### [What you need to do]
Reply with every entry, repeated exactly as given.

Saved data entries:
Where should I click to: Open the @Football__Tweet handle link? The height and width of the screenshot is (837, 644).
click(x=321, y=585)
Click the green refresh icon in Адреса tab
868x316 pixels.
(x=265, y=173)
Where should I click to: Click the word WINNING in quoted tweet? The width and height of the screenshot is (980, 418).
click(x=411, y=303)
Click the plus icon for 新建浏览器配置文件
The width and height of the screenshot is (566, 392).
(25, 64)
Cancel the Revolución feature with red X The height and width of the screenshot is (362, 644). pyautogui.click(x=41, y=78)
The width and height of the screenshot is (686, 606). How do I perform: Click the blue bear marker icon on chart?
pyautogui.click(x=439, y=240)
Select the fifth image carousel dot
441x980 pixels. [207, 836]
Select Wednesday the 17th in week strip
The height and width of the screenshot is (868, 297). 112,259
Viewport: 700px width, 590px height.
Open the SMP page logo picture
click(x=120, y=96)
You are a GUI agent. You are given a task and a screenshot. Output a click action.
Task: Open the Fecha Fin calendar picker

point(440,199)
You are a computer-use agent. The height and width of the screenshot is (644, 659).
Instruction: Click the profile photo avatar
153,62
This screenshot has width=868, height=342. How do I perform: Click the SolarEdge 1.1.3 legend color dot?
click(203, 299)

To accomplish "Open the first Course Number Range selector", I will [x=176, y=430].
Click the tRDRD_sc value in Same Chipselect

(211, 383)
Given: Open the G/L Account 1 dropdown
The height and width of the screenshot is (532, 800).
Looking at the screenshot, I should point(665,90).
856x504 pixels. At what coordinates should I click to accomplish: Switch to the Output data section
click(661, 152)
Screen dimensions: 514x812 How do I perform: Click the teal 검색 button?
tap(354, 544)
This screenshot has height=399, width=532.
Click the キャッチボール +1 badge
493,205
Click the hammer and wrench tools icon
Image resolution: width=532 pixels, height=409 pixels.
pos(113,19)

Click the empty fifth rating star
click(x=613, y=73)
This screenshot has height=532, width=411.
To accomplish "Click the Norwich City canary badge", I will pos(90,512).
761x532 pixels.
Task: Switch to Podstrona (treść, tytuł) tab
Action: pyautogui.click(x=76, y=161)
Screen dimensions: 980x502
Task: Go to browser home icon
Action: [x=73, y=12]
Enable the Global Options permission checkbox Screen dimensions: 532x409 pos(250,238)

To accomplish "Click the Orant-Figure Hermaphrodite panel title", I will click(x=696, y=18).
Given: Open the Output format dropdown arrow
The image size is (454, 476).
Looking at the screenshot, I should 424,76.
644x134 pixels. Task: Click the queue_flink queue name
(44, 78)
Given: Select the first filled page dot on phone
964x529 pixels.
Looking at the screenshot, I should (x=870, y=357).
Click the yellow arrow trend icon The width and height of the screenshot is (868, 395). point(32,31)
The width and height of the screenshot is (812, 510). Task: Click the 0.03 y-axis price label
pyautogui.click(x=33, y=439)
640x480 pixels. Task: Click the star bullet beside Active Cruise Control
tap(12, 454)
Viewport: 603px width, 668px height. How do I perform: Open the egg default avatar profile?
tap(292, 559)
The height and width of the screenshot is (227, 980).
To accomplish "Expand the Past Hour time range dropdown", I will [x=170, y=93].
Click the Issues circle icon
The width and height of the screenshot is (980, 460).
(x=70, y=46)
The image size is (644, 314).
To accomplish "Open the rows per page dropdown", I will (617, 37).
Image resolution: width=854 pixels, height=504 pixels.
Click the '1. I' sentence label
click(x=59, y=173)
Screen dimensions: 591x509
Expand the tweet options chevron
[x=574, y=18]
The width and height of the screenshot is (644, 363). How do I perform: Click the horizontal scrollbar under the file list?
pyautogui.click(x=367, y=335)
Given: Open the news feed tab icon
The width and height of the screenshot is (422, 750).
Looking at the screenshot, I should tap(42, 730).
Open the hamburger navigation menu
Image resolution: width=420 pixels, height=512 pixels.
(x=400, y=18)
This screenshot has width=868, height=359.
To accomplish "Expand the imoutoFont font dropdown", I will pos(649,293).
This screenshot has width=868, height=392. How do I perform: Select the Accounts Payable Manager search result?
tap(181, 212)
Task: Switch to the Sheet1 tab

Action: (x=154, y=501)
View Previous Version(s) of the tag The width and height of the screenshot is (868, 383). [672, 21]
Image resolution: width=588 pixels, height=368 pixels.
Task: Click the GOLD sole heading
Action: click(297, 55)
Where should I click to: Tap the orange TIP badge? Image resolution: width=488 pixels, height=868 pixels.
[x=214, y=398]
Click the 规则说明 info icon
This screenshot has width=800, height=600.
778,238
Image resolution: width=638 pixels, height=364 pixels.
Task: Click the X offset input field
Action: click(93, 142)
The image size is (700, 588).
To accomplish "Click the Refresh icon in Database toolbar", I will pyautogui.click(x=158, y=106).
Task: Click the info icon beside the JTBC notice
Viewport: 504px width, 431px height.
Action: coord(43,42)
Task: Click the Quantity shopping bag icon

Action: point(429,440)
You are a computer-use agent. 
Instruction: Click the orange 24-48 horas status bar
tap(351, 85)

### [Output of the task]
Where should I click to: Open the @Football__Tweet handle link? The height and width of the screenshot is (837, 644).
click(x=321, y=585)
Click the green refresh icon in Адреса tab
868x316 pixels.
(x=265, y=173)
Where should I click to: Click the word WINNING in quoted tweet? The width and height of the screenshot is (980, 418).
click(x=411, y=303)
Click the plus icon for 新建浏览器配置文件
The width and height of the screenshot is (566, 392).
(25, 64)
Cancel the Revolución feature with red X The height and width of the screenshot is (362, 644). pyautogui.click(x=41, y=78)
The width and height of the screenshot is (686, 606). How do I perform: Click the blue bear marker icon on chart?
pyautogui.click(x=439, y=240)
Select the fifth image carousel dot
441x980 pixels. [207, 836]
Select Wednesday the 17th in week strip
The height and width of the screenshot is (868, 297). 112,259
Viewport: 700px width, 590px height.
Open the SMP page logo picture
click(x=120, y=96)
You are a GUI agent. You are given a task and a screenshot. Output a click action.
Task: Open the Fecha Fin calendar picker

point(440,199)
You are a computer-use agent. The height and width of the screenshot is (644, 659).
Instruction: Click the profile photo avatar
153,62
This screenshot has width=868, height=342. How do I perform: Click the SolarEdge 1.1.3 legend color dot?
click(203, 299)

To accomplish "Open the first Course Number Range selector", I will [x=176, y=430].
Click the tRDRD_sc value in Same Chipselect

(211, 383)
Given: Open the G/L Account 1 dropdown
The height and width of the screenshot is (532, 800).
Looking at the screenshot, I should point(665,90).
856x504 pixels. At what coordinates should I click to accomplish: Switch to the Output data section
click(661, 152)
Screen dimensions: 514x812 How do I perform: Click the teal 검색 button?
tap(354, 544)
This screenshot has height=399, width=532.
Click the キャッチボール +1 badge
493,205
Click the hammer and wrench tools icon
Image resolution: width=532 pixels, height=409 pixels.
pos(113,19)

Click the empty fifth rating star
click(x=613, y=73)
This screenshot has height=532, width=411.
To accomplish "Click the Norwich City canary badge", I will pos(90,512).
761x532 pixels.
Task: Switch to Podstrona (treść, tytuł) tab
Action: pyautogui.click(x=76, y=161)
Screen dimensions: 980x502
Task: Go to browser home icon
Action: [x=73, y=12]
Enable the Global Options permission checkbox Screen dimensions: 532x409 pos(250,238)

To accomplish "Click the Orant-Figure Hermaphrodite panel title", I will click(x=696, y=18).
Given: Open the Output format dropdown arrow
The image size is (454, 476).
Looking at the screenshot, I should 424,76.
644x134 pixels. Task: Click the queue_flink queue name
(44, 78)
Given: Select the first filled page dot on phone
964x529 pixels.
Looking at the screenshot, I should (x=870, y=357).
Click the yellow arrow trend icon The width and height of the screenshot is (868, 395). point(32,31)
The width and height of the screenshot is (812, 510). Task: Click the 0.03 y-axis price label
pyautogui.click(x=33, y=439)
640x480 pixels. Task: Click the star bullet beside Active Cruise Control
tap(12, 454)
Viewport: 603px width, 668px height. How do I perform: Open the egg default avatar profile?
tap(292, 559)
The height and width of the screenshot is (227, 980).
To accomplish "Expand the Past Hour time range dropdown", I will [x=170, y=93].
Click the Issues circle icon
The width and height of the screenshot is (980, 460).
(x=70, y=46)
The image size is (644, 314).
To accomplish "Open the rows per page dropdown", I will (617, 37).
Image resolution: width=854 pixels, height=504 pixels.
Click the '1. I' sentence label
click(x=59, y=173)
Screen dimensions: 591x509
Expand the tweet options chevron
[x=574, y=18]
The width and height of the screenshot is (644, 363). How do I perform: Click the horizontal scrollbar under the file list?
pyautogui.click(x=367, y=335)
Given: Open the news feed tab icon
The width and height of the screenshot is (422, 750).
Looking at the screenshot, I should tap(42, 730).
Open the hamburger navigation menu
Image resolution: width=420 pixels, height=512 pixels.
(x=400, y=18)
This screenshot has width=868, height=359.
To accomplish "Expand the imoutoFont font dropdown", I will pos(649,293).
This screenshot has width=868, height=392. How do I perform: Select the Accounts Payable Manager search result?
tap(181, 212)
Task: Switch to the Sheet1 tab

Action: (x=154, y=501)
View Previous Version(s) of the tag The width and height of the screenshot is (868, 383). [672, 21]
Image resolution: width=588 pixels, height=368 pixels.
Task: Click the GOLD sole heading
Action: click(297, 55)
Where should I click to: Tap the orange TIP badge? Image resolution: width=488 pixels, height=868 pixels.
[x=214, y=398]
Click the 规则说明 info icon
This screenshot has width=800, height=600.
778,238
Image resolution: width=638 pixels, height=364 pixels.
Task: Click the X offset input field
Action: click(93, 142)
The image size is (700, 588).
To accomplish "Click the Refresh icon in Database toolbar", I will pyautogui.click(x=158, y=106).
Task: Click the info icon beside the JTBC notice
Viewport: 504px width, 431px height.
Action: coord(43,42)
Task: Click the Quantity shopping bag icon

Action: point(429,440)
You are a computer-use agent. 
Instruction: Click the orange 24-48 horas status bar
tap(351, 85)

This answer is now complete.